How to prove this language is context-free but not regular? I can't figure out it.

A string is contractible if there is a sequence of contractions which result in the empty string, where a contraction is the removal of a sequence of length 2 or more consecutive identical symbols. When a contraction is applied it must contract a maximal length sequence of consecutive identical symbols.

For example, $abaaababb$ is contractible as witnessed by the following sequence of contractions,
$$ab\underline{aaa}babb \rightarrow abba\underline{bb}\rightarrow a\underline{bb}a \rightarrow \underline{aa}\rightarrow \epsilon$$

Let $L$ be the language of contractible strings over the alphabet ${a, b}$. Prove that $L$ is a context-free language and that $L$ is not a regular language.

Answer 1

For $i \ge 0$ consider the word $x_i = (ab)^i$. For $0 \le i < j$, $(ba)^i$ is a distinguishing extension for $x_i$ and $x_j$. Indeed $x_i(ba)^i \in L$ but $x_j(ba)^i \not\in L$. By the Myhill–Nerode theorem $L$ is not regular.
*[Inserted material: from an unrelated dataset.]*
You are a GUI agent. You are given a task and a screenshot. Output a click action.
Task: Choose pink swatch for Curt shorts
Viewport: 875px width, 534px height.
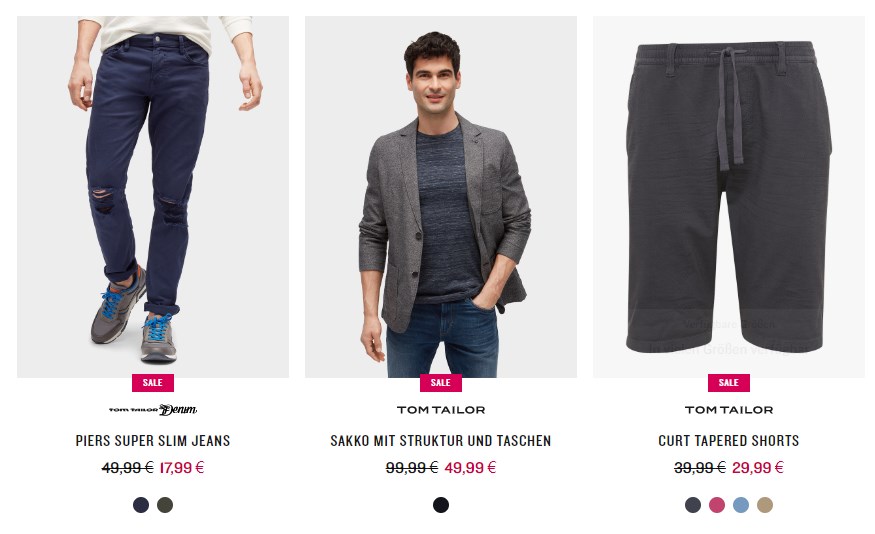tap(717, 505)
Given a non-empty word $w \in L$, $w$ can be written as $\alpha_1 \alpha_2 \dots ... \alpha_k$ where (i) each $\alpha_i$ is a non-empty contractible string that starts and ends with the same symbol, and (ii) the first symbol of $\alpha_{i+1}$ differs from the last symbol of $\alpha_i$.

Each $\alpha_i$ starting with some symbol $x$ can be written, in turn, as $x \beta_1 x \beta_2 \dots \beta_h x$, where $h \ge 1$, all $x$ are exactly the characters removed in a single contraction step, and all $\beta_i$ are (possibly empty) substrings that are contracted before contracting $x$. It follows that each non-empty $\beta_i$ must start and end with the unique symbol in $\{a,b\} \setminus \{x\}$.

Consider hen the following context-free grammar $G$, in which $A$ (resp $B$): generates a contractible string starting and ending with $a$ (resp. $b$):$$ S \to \varepsilon \mid S' \mid S''\\ S' \to A \mid AB \mid ABS' \\ S'' \to B \mid BA \mid BAS'' \\ A \to aa \mid aBa \mid aA \mid aBA \\ B \to bb \mid bAb \mid bB \mid bAB $$

The above observations imply that $L(G) \supseteq L$, while a parse tree for $w$ (according to $G$) provides a sequence of contraction for $w$, showing that $L(G) \subseteq L$.